_Exercise objective_.
Find all lines with the word "computer" in the material, then copy them.

_Material supplied_.
========================
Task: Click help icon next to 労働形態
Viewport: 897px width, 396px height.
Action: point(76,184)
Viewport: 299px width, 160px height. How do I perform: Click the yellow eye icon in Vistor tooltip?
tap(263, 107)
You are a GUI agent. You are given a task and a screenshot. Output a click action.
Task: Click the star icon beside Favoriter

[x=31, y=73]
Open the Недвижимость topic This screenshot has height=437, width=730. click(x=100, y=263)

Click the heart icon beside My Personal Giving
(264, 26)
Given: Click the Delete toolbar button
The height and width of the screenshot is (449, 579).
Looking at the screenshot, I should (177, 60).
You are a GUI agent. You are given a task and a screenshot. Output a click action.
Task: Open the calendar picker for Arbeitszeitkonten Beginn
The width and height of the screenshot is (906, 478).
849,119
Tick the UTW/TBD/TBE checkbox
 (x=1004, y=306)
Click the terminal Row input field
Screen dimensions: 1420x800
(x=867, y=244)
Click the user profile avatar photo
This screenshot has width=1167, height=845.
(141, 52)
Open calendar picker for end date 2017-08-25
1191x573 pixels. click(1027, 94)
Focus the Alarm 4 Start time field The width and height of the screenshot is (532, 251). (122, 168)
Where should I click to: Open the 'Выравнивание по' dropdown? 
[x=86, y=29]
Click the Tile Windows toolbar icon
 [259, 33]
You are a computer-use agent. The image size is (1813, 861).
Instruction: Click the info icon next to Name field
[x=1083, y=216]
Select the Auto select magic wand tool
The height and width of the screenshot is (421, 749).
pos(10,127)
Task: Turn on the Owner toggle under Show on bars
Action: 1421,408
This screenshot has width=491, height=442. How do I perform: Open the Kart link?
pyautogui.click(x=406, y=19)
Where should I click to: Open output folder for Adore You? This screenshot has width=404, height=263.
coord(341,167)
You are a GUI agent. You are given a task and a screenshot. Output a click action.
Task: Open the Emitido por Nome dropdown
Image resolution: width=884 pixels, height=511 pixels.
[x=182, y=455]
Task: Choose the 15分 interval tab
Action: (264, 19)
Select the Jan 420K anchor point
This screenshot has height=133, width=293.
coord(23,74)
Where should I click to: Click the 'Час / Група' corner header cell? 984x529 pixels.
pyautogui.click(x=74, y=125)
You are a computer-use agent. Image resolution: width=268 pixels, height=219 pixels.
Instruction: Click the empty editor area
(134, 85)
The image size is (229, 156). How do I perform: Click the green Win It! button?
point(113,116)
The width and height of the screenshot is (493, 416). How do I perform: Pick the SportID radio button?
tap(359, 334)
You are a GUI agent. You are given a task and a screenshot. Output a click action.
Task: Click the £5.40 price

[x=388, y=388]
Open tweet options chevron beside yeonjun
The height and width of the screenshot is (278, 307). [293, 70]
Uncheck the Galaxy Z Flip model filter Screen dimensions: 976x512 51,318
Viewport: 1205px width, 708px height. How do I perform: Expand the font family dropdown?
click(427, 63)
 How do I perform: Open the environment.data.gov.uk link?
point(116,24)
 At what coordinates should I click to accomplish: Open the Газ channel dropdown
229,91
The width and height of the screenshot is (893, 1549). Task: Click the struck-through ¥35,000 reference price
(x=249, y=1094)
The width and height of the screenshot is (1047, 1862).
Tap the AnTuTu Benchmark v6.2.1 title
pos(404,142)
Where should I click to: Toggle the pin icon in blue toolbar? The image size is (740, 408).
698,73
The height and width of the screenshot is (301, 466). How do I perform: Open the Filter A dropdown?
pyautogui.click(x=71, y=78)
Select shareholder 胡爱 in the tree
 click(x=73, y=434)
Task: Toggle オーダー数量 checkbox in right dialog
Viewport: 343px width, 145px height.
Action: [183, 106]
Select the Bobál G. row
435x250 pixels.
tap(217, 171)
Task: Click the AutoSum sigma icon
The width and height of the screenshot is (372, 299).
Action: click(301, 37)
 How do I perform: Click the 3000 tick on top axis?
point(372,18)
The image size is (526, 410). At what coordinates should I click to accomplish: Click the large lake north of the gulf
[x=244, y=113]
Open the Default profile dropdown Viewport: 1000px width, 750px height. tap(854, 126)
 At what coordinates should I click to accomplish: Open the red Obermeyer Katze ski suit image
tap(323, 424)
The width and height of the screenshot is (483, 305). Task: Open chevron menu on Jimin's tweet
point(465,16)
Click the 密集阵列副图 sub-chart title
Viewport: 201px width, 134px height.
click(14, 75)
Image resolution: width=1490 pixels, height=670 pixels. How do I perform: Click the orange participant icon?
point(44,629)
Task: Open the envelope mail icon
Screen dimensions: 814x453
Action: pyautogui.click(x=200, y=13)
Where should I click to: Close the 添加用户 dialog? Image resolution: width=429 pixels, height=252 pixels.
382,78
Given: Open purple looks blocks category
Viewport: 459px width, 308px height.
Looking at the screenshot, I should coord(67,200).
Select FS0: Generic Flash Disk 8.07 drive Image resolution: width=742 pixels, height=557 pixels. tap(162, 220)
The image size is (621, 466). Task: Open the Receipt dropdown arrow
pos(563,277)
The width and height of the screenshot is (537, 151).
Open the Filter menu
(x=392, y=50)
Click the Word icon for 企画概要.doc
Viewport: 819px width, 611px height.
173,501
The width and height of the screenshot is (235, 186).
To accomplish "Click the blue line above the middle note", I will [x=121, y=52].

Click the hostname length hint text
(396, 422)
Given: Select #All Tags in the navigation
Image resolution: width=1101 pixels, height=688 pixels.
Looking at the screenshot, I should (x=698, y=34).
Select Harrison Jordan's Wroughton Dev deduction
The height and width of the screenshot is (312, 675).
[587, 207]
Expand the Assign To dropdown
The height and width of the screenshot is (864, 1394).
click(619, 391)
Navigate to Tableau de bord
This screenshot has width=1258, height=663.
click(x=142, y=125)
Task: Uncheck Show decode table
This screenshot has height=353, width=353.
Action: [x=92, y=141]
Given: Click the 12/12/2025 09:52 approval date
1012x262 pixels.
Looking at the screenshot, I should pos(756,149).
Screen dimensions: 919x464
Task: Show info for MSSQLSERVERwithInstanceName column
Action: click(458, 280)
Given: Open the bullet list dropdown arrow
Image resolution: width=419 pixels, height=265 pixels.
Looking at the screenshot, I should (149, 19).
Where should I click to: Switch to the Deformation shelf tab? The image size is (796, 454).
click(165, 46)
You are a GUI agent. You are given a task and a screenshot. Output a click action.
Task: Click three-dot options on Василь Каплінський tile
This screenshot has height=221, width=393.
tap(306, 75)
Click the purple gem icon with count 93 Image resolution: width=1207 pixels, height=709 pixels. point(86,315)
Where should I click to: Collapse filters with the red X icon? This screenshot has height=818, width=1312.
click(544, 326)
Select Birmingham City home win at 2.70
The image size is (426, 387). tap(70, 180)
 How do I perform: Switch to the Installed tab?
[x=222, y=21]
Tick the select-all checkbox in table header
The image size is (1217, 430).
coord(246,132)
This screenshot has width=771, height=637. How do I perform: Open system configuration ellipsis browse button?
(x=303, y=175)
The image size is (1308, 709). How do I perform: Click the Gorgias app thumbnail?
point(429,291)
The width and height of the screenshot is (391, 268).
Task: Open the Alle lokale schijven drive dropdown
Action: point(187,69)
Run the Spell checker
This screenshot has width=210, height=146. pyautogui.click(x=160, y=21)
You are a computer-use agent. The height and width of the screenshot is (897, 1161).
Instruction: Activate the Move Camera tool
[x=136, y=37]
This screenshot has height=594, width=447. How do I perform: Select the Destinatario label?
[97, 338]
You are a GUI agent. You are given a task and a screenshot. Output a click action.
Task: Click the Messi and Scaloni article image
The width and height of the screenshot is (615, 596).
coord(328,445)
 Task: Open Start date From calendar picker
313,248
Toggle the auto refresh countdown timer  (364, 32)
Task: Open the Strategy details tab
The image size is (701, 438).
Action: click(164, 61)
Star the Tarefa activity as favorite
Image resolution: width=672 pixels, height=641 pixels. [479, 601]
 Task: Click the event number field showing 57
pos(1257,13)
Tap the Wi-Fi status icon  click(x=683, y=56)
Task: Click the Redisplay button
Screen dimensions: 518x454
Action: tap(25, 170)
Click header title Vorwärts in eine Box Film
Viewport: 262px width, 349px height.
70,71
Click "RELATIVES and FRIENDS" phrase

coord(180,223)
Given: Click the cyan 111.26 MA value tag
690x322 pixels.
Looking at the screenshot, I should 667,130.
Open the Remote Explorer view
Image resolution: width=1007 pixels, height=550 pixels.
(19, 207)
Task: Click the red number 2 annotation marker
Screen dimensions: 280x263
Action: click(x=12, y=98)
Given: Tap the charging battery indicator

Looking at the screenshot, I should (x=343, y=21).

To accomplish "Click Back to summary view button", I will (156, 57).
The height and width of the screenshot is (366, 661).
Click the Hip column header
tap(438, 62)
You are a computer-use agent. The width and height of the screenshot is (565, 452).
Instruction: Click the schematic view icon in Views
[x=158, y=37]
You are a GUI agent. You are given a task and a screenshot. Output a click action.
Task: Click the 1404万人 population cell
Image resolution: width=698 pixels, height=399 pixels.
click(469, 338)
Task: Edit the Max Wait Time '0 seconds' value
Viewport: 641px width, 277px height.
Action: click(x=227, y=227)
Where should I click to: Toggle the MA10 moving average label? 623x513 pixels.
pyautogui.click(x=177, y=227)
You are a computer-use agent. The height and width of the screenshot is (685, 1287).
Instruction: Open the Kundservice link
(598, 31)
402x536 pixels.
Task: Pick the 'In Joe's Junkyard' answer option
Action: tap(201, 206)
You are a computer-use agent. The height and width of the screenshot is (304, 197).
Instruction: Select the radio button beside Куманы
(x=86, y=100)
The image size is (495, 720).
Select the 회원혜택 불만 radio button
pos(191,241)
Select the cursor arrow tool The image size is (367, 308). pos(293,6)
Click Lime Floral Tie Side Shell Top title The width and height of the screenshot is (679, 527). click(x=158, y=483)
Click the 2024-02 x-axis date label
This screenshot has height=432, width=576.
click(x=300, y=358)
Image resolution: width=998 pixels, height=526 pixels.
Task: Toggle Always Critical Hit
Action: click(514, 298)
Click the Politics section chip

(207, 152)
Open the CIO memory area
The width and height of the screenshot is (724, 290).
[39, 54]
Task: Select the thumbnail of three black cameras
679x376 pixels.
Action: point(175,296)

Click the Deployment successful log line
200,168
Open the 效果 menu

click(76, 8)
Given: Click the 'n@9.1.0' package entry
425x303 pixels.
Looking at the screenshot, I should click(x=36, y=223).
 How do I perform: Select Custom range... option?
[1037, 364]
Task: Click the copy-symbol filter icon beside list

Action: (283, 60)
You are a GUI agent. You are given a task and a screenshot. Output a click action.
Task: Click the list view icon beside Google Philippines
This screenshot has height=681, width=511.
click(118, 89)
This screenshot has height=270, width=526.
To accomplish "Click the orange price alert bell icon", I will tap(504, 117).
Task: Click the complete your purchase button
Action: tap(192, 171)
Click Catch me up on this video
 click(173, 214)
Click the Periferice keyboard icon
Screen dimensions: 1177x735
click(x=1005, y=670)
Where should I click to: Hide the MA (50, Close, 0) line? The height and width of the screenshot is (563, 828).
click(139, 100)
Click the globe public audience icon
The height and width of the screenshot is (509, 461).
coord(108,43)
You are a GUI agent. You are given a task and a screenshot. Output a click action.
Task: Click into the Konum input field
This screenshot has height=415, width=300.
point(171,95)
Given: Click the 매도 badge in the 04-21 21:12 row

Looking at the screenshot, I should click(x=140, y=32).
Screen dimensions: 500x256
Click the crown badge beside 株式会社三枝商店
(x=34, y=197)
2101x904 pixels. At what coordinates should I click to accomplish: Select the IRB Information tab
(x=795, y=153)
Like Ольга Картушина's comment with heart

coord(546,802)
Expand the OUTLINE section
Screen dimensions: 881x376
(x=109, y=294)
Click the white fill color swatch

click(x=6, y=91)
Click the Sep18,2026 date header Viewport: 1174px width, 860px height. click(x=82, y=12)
========================
_Response for this exercise_.
You are a computer-use agent. The image size is (1813, 861).
You are a computer-use agent. Image resolution: width=268 pixels, height=219 pixels.
You are a computer-use agent. The height and width of the screenshot is (897, 1161).
You are a computer-use agent. The width and height of the screenshot is (565, 452).
You are a computer-use agent. The height and width of the screenshot is (685, 1287).
You are a computer-use agent. The height and width of the screenshot is (304, 197).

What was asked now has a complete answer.